■ What you need to do ■
Please restate, word for word, the lines below that begin at the one with "This screenshot has width=1200, height=638." and end at the one with "The width and height of the screenshot is (1385, 631).". Leave out all other lines.

■ Saved entries ■
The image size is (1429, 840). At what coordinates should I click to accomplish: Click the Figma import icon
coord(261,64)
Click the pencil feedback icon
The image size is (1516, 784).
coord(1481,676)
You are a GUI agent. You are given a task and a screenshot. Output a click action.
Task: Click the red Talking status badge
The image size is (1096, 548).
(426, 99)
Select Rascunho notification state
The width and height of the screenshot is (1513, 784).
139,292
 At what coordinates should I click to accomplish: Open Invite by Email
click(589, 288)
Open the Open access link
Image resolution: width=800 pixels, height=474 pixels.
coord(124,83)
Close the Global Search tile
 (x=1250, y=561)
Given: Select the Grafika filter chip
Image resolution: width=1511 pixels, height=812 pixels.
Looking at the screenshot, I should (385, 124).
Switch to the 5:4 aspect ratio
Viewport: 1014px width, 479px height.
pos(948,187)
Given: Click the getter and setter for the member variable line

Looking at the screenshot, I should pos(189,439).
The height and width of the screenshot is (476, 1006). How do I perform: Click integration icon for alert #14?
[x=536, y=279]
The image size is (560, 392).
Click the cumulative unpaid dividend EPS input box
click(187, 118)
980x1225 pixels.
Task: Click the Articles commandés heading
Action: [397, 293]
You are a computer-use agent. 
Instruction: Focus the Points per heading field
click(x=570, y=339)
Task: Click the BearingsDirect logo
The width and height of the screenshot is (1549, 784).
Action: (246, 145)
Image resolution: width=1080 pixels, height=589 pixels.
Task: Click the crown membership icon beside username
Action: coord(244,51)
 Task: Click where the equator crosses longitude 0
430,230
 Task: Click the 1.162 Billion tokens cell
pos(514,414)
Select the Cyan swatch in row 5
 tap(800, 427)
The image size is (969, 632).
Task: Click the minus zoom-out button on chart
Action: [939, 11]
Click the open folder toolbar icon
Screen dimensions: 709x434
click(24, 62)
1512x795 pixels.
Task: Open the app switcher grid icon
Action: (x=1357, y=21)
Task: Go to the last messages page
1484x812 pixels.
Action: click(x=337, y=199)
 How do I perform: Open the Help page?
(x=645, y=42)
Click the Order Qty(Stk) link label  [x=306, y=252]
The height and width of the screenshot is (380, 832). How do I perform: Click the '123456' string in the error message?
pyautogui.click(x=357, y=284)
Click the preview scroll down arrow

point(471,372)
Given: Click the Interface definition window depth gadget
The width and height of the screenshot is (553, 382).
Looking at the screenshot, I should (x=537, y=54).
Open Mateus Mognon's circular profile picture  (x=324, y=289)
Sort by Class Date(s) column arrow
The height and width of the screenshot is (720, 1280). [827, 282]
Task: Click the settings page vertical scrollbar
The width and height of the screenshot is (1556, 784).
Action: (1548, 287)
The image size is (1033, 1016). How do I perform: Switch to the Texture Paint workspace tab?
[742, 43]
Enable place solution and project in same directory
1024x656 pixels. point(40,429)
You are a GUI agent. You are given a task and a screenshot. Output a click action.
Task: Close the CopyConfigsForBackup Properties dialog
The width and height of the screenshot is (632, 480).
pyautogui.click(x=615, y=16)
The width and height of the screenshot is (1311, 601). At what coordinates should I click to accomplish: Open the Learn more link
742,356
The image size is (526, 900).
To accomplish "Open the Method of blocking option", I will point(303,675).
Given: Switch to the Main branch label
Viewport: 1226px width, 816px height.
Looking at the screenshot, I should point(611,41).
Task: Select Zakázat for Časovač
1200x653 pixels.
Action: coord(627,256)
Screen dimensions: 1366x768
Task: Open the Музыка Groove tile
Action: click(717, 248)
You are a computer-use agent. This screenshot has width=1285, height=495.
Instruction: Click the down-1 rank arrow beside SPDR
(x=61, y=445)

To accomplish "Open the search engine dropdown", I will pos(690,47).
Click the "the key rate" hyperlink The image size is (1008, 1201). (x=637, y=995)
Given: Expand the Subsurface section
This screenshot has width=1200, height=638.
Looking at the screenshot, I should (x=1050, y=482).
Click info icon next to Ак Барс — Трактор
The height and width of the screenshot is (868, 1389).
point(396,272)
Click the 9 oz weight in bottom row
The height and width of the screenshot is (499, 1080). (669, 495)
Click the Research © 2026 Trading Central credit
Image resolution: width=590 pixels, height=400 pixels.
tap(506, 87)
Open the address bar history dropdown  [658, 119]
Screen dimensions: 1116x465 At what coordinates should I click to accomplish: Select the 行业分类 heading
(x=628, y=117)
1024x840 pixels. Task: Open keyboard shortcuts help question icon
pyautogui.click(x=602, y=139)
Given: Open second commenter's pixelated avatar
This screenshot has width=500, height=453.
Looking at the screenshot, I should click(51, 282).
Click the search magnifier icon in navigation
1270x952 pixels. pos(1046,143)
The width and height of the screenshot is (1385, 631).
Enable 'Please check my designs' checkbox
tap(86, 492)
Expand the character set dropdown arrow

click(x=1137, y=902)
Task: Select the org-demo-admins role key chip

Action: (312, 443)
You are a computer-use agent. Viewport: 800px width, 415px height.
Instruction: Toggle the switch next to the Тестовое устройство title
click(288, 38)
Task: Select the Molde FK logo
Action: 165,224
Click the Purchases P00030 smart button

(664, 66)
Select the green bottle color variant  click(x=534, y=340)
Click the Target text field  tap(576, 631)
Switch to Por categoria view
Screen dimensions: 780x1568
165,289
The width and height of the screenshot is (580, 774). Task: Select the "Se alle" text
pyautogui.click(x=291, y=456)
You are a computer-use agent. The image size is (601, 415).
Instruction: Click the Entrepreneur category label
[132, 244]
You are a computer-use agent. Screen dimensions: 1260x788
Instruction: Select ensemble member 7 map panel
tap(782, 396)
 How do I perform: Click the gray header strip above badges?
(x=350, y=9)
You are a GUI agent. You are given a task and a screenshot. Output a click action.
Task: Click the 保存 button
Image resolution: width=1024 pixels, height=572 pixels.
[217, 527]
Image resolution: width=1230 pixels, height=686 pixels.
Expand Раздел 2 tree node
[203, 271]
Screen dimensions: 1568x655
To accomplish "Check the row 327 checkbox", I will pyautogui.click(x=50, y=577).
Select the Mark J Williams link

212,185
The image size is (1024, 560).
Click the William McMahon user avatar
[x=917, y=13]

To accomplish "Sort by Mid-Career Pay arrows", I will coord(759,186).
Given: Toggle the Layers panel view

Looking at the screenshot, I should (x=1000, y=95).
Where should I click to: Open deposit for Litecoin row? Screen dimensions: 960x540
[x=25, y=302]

■ Response below ■
This screenshot has width=1200, height=638.
Looking at the screenshot, I should (x=1050, y=482).
Click info icon next to Ак Барс — Трактор
The height and width of the screenshot is (868, 1389).
point(396,272)
Click the 9 oz weight in bottom row
The height and width of the screenshot is (499, 1080). (669, 495)
Click the Research © 2026 Trading Central credit
Image resolution: width=590 pixels, height=400 pixels.
tap(506, 87)
Open the address bar history dropdown  [658, 119]
Screen dimensions: 1116x465 At what coordinates should I click to accomplish: Select the 行业分类 heading
(x=628, y=117)
1024x840 pixels. Task: Open keyboard shortcuts help question icon
pyautogui.click(x=602, y=139)
Given: Open second commenter's pixelated avatar
This screenshot has width=500, height=453.
Looking at the screenshot, I should click(51, 282).
Click the search magnifier icon in navigation
1270x952 pixels. pos(1046,143)
The width and height of the screenshot is (1385, 631).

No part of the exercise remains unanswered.